Do you feel more in control now that the music industry is shrinking rapidly and is pretty much crippled in comparison to the monolithic thing that it used to be?
DH: No. No. Not necessarily. I mean, commerce and art have always had difficulties co-existing from the very beginning. I’m sure there were problems back when they were building the pyramids. I feel, perhaps, under the same amount of pressure to write another ‘Heart Of Glass’. We’re more in control of the creative end, yes, but it’s not really fair for us because we’ve been around for a while and I think we have our thing figured out. And if we make a Blondie album we make a Blondie album. You know what that is. We’ve done our experimentation, basically. We’ve set up a framework that has a broad field of reference musically and we play with that. That is what our format is. The industry makes it hard to get a record out. It’s like that for everyone. I mean, how many big artists are there? There are 10 or 20 major artists out there now and those are the ones who have big record deals.
You’ve said that the Plastic Letters album was about death. I was wondering how you dealing with Chris’s illness in 1983 affected your view of your own mortality?

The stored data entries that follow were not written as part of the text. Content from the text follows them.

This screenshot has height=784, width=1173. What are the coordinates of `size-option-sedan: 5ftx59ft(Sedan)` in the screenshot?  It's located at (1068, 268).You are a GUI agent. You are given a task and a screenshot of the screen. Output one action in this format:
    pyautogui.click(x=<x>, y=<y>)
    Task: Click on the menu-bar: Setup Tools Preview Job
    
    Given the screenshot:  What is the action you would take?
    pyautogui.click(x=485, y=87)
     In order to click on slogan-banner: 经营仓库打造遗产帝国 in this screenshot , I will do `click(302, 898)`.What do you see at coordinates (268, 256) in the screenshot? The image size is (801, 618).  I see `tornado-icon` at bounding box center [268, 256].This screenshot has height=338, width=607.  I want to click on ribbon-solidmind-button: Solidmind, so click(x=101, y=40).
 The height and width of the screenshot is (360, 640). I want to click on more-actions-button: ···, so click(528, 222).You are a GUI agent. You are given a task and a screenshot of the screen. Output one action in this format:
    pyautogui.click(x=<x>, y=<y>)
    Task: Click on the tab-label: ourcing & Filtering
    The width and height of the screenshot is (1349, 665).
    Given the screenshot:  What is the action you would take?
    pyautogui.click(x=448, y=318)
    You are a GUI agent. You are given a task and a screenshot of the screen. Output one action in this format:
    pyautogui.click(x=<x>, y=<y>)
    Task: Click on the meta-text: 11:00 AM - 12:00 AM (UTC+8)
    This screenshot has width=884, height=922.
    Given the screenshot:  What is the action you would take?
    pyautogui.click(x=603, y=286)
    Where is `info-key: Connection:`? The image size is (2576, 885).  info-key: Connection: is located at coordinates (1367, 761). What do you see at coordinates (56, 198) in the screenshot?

DH: I think that, up until that time, I had a lot of what you would call ‘childish ways’ and then the idea of taking complete responsibility for my life and not seeing it as just sheer fate or luck really hit home. Then, BAM! I knew death. I knew it right then. And I think everyone should know it. Everyone should know it, because we aren’t really taught that, are we? We’re not taught it and it’s the total truth. I don’t really want to talk about Chris getting ill today, but there are a few pictures of the last tour we did [in 1982] that I saw recently. I hadn’t really seen them for a long, long time and I was so shocked. He must have gone down to 120lbs. It was just… horrible.
I guess you must get asked this quite a lot, but I’m interested in knowing what you put the bond between you and Chris down to. Because it is a very strong bond that transcends physical relationships. It goes beyond that.
DH: Yeah, it does. I think we just had a meeting of the minds…. Maybe it’s because we’ve both got such accepting natures and we have a lot of room for a lot of different kinds of people and different dispositions and things like that. We both have a temper, though.
What do you think would have happened if you had changed the band’s name to Adolf Hitler’s Dog?
DH: The label would have dropped us. I loved that name, though. It’s really funny, isn’t it? Do you want to help me finish this salad?